• [WRITTEN EXERCISE 1]
According to the shooting script article, who usually writes the shooting script?

• [DOCUMENT TEXT]
How to Write a Shooting Script?

So you’ve finished the script, you found you cast your actors and crew, and you are good to start shooting, right? No! There is one more important stage to take before you go out to shoot, and that is creating a shooting script. 

Table of Contents

What is a shooting script?

The shooting script is a critical component in filmmaking, and writing it is a significant milestone in the journey from concept to screen. The shooting script is the filmmaker’s way of communicating well with the other production departments about how the film will look. It helps the director to break down the screenplay into shots, so one can say it is another draft of the script written by the director or the cinematographer on paper. Using a shooting script before shooting will save time and money, and if your shooting script is detailed enough, there will be fewer chances of making mistakes that may crash your film. Usually, it is the director and the cinematographer that write the shooting script.

A woman Writes a shooting script

What’s the difference between a shooting script and a screenplay?

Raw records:

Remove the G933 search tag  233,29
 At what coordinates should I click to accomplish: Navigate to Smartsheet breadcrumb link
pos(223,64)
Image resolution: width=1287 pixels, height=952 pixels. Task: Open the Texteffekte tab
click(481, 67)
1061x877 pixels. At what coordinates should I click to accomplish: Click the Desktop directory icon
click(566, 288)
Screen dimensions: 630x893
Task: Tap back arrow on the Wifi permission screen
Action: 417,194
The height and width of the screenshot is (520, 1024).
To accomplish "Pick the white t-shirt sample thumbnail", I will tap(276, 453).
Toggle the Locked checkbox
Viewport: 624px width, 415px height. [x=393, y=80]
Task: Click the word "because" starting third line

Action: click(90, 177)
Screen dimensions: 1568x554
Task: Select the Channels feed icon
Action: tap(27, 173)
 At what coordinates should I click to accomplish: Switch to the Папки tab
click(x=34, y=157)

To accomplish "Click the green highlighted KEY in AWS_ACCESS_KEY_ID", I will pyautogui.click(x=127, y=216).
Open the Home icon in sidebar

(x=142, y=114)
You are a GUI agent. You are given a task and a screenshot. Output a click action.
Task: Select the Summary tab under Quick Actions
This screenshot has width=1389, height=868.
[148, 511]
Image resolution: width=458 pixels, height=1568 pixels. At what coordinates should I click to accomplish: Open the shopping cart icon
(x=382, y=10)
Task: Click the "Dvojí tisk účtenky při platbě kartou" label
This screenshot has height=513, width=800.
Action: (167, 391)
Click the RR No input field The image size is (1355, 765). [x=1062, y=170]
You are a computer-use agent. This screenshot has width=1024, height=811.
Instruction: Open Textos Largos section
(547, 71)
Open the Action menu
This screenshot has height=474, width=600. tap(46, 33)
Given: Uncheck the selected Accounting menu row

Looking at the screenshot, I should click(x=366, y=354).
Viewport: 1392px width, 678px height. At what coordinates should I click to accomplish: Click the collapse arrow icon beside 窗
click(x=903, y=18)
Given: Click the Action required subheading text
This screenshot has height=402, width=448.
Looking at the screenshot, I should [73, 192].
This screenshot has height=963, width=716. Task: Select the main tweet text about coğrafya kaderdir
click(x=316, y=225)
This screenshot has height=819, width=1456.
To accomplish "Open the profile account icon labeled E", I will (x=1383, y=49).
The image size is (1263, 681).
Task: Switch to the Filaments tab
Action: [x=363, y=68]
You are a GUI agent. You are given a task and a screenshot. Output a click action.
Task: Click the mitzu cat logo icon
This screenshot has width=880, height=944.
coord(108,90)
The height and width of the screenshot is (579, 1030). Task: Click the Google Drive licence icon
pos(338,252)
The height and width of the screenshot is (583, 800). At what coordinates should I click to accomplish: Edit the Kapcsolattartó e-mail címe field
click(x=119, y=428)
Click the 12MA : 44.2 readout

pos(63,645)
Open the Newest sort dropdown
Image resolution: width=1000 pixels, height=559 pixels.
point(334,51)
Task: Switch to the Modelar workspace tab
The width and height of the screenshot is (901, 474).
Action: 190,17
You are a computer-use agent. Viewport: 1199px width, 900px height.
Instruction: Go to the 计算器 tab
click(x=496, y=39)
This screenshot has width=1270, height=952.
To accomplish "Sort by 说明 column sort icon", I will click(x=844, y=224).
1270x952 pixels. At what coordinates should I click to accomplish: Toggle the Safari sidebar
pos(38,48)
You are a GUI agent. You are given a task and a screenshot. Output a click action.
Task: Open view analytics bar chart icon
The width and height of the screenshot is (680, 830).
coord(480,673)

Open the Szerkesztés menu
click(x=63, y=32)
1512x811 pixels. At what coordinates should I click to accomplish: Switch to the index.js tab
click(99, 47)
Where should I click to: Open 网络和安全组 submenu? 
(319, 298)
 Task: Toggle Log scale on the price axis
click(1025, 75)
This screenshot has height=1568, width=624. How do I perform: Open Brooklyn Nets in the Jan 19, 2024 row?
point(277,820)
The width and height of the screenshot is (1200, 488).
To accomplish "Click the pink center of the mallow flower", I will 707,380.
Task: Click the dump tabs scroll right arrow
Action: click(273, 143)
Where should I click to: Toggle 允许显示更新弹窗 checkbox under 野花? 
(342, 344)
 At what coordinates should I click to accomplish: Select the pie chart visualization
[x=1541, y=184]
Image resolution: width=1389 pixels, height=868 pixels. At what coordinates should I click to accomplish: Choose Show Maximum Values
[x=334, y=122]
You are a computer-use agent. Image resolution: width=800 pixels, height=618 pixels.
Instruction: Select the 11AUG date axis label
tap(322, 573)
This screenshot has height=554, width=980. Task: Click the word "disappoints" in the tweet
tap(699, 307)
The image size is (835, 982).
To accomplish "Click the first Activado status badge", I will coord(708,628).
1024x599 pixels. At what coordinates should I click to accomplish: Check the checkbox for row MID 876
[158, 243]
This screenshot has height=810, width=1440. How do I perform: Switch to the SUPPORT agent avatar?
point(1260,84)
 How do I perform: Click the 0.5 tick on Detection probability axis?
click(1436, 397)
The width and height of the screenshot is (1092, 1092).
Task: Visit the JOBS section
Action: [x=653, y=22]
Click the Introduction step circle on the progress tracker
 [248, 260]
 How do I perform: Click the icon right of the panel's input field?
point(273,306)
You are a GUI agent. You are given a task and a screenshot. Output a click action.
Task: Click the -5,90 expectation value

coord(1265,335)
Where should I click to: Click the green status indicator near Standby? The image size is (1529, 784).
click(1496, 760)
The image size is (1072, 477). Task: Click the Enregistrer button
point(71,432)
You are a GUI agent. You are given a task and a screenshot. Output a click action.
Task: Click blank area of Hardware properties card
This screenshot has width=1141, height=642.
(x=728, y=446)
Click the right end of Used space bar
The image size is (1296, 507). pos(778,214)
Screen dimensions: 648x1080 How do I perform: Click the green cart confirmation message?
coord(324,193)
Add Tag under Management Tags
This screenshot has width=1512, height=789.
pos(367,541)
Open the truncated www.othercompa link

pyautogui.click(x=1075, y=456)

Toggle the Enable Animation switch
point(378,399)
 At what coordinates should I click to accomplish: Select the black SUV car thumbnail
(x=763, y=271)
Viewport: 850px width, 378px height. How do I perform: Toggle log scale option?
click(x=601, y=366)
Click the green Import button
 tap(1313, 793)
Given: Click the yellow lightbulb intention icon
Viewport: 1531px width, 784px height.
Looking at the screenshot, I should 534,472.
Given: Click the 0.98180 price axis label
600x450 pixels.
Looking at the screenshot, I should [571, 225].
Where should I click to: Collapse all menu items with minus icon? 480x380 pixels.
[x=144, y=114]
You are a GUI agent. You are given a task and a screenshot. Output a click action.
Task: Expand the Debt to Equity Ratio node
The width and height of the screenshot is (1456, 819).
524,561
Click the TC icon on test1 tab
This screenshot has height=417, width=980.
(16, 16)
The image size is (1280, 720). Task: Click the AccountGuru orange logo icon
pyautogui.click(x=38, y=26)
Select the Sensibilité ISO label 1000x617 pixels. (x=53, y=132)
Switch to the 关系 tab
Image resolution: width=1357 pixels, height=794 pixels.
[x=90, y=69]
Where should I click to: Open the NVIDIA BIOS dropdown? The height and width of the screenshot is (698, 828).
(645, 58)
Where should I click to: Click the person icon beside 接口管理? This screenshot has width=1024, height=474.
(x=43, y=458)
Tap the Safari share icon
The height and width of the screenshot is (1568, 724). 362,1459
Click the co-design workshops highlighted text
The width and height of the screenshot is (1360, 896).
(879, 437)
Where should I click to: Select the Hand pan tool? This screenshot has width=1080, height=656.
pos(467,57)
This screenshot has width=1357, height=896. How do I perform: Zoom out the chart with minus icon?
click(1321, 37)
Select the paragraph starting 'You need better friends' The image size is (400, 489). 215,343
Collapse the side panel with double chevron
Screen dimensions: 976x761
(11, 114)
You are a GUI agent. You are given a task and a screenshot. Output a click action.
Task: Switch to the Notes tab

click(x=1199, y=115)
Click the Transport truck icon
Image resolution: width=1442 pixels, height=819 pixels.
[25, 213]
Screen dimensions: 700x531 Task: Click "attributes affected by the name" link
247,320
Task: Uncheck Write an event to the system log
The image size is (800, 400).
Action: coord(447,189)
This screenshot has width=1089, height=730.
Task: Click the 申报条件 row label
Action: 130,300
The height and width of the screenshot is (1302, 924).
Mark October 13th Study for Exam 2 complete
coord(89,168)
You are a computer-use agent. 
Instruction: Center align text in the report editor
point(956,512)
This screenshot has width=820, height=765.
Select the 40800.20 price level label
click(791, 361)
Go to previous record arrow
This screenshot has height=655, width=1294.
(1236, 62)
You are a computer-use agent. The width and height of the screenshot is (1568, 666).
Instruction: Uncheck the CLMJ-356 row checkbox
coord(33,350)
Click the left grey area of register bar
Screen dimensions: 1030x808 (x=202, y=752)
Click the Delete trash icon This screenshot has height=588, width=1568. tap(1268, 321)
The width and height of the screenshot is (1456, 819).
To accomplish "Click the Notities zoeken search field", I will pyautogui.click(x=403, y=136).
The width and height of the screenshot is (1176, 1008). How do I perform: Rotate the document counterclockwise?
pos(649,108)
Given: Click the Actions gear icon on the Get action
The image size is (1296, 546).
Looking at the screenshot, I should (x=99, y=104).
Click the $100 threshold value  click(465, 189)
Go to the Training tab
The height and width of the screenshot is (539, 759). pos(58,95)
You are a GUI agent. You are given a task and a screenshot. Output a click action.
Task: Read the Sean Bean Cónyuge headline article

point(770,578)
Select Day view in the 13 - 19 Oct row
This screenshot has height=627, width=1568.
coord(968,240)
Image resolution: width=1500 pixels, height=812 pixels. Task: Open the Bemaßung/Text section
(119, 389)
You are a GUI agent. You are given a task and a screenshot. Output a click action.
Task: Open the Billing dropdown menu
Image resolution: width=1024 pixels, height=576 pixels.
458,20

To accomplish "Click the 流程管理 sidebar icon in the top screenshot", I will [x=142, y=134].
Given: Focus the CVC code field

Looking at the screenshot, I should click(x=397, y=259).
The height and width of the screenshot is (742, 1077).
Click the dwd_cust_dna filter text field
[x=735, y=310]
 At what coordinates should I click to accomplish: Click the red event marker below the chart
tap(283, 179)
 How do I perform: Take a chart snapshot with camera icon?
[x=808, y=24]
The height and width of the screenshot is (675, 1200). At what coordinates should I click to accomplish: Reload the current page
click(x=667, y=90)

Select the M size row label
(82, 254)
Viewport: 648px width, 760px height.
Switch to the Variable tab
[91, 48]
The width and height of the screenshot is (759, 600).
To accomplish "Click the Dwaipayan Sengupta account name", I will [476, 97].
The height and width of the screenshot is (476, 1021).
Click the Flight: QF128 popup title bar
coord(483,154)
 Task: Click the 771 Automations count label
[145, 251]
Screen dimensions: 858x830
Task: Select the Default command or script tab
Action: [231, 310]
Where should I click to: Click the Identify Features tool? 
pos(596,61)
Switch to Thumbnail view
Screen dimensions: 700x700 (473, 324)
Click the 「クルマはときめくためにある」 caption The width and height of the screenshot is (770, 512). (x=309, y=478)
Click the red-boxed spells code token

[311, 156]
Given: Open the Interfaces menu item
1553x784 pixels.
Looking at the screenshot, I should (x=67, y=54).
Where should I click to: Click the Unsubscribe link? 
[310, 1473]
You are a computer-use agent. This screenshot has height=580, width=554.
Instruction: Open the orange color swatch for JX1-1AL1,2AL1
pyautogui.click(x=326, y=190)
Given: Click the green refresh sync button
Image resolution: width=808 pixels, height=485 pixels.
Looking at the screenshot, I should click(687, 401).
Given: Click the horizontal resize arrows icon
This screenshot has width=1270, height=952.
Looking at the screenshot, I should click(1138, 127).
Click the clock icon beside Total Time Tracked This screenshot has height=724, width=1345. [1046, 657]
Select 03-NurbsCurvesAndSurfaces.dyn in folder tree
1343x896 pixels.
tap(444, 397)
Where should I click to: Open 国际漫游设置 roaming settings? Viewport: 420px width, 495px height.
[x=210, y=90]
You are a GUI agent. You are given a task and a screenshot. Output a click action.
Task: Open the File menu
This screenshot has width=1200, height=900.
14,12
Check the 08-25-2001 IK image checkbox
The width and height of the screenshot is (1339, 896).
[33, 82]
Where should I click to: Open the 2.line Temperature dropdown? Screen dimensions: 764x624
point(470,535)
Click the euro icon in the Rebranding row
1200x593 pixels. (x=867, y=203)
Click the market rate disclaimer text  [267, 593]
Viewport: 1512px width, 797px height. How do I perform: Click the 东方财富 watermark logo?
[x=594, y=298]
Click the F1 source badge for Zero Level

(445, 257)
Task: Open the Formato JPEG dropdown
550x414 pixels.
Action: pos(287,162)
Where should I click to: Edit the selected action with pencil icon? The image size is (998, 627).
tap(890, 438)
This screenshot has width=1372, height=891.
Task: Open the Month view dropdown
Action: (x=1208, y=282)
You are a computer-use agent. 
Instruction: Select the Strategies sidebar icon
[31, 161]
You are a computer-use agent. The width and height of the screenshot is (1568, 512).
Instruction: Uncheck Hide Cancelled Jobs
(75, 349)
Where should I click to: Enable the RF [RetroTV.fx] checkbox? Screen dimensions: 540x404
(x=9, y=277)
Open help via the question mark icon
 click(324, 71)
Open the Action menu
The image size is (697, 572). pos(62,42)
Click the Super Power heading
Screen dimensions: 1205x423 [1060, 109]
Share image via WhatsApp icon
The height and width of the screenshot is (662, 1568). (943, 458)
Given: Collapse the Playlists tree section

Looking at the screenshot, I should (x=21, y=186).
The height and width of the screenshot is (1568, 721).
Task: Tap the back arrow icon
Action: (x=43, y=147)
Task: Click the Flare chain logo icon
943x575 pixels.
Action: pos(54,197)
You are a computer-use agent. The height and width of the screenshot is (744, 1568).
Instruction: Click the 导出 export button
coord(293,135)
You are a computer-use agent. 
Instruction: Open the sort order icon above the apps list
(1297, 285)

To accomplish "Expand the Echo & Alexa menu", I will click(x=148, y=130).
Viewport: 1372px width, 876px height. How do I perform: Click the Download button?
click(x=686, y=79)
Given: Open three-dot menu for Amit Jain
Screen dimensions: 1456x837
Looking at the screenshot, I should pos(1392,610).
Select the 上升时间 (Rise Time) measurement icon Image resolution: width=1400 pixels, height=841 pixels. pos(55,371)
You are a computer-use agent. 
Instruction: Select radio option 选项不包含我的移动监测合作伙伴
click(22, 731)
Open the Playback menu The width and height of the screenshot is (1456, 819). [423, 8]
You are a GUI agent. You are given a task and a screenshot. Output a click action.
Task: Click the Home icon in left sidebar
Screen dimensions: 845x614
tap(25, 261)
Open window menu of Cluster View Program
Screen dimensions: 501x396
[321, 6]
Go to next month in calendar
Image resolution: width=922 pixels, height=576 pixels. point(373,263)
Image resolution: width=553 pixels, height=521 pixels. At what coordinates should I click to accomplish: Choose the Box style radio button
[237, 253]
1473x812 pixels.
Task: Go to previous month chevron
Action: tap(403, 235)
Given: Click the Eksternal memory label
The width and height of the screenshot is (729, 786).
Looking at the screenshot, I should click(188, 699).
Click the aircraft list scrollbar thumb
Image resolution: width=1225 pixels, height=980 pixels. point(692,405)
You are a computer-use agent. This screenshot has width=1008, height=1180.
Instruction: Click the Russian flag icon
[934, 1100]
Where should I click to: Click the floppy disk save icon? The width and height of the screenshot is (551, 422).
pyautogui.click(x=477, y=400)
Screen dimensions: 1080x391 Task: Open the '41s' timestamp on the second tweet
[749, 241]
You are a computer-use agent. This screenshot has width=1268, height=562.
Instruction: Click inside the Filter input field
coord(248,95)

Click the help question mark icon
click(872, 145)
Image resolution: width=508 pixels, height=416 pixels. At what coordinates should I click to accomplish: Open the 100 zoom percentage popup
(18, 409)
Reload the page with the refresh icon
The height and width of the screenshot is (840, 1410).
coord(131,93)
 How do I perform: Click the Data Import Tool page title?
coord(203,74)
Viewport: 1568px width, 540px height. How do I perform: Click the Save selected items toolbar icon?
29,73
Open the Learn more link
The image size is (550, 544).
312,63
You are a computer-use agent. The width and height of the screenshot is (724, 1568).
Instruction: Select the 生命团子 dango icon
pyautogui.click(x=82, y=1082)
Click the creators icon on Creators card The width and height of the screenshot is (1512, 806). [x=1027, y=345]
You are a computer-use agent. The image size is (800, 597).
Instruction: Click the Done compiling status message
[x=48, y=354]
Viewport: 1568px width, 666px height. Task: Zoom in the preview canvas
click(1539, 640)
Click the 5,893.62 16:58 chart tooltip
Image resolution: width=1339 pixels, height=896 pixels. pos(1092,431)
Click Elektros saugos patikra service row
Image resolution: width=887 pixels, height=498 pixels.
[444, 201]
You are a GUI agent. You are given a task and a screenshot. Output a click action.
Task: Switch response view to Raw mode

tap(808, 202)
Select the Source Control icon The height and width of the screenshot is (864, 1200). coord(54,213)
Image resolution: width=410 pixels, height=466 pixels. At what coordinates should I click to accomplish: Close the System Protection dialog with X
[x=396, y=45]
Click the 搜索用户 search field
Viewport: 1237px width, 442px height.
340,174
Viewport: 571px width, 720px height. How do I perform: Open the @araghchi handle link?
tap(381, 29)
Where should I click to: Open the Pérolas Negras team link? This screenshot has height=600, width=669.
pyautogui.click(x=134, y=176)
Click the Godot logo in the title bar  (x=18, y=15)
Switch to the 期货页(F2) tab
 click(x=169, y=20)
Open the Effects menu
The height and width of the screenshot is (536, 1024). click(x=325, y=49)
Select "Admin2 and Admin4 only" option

• [WRITTEN EXERCISE 2]
From the entries, copy out verbatim the lines running from the line with "has width=1268, height=562." to the line with "coord(203,74)", both included.

• [RESULT 1]
The director and the cinematographer.

• [RESULT 2]
You are a computer-use agent. This screenshot has width=1268, height=562.
Instruction: Click inside the Filter input field
coord(248,95)

Click the help question mark icon
click(872, 145)
Image resolution: width=508 pixels, height=416 pixels. At what coordinates should I click to accomplish: Open the 100 zoom percentage popup
(18, 409)
Reload the page with the refresh icon
The height and width of the screenshot is (840, 1410).
coord(131,93)
 How do I perform: Click the Data Import Tool page title?
coord(203,74)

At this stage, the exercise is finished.